Regulating Remote Election Administration
When the World Assembly legislates on how a member nation ought to run its elections, it implicitly creates disincentives to endogenous political reform. Quite simply, authoritarian states are less likely to engage in democratisation if it would entail handing over all power immediately. This is why historically, the development of democratic government has entailed a series of moving compromises which over time lead to equal universal suffrage. Eg French voting during the Bourbon restoration and Orléaniste periods, which was weighted in favour of the wealthy.
Insofar as the World Assembly cannot simply mandate equal universal suffrage in member nations due to the Assembly's Ideological ban rule, it should do as little as possible to stymie endogenous political change.
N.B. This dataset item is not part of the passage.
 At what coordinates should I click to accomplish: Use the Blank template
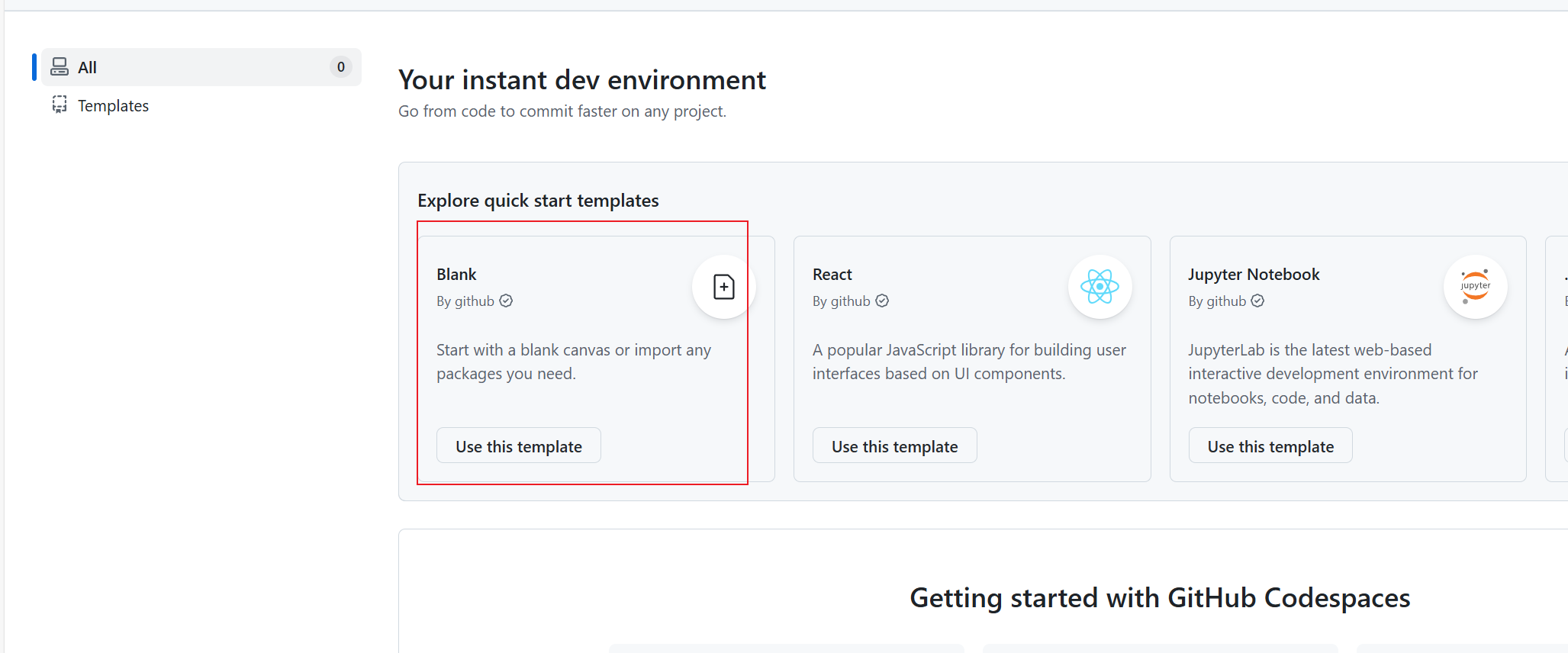(x=518, y=446)
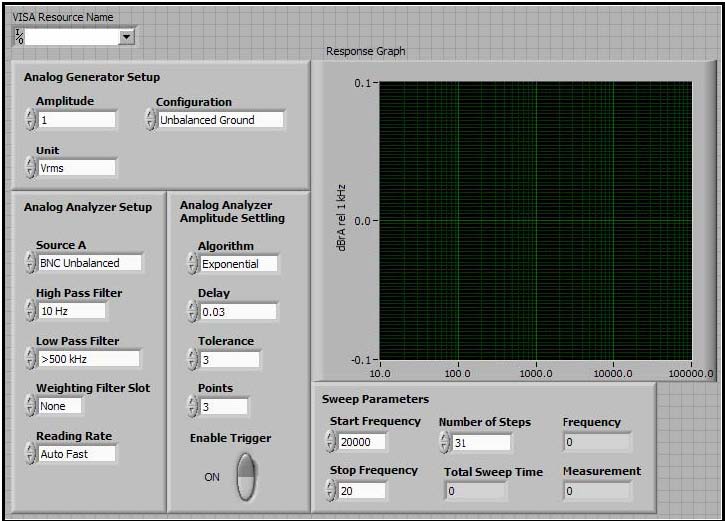
Task: Click the Start Frequency input field
Action: point(361,442)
However, certain regulations are necessary to prevent such change from entering long term sub-optimal political equilbria. Consider a society which only allows those without debt to vote: it would create an immovable (but fictitious) electoral majority heavily weighted in favour of wealthy creditors which could only be displaced by civil war. The Assembly has universal interests in preventing the emergence of dead-end political structures which are incapable of non-violent internal reform.
The regulations on 'remote election administration' do not meet this standard. Nor does it accommodate the plethora of possible electoral structures (especially direct deliberative democracies) effectively. The Office therefore recommends a vote against the proposal.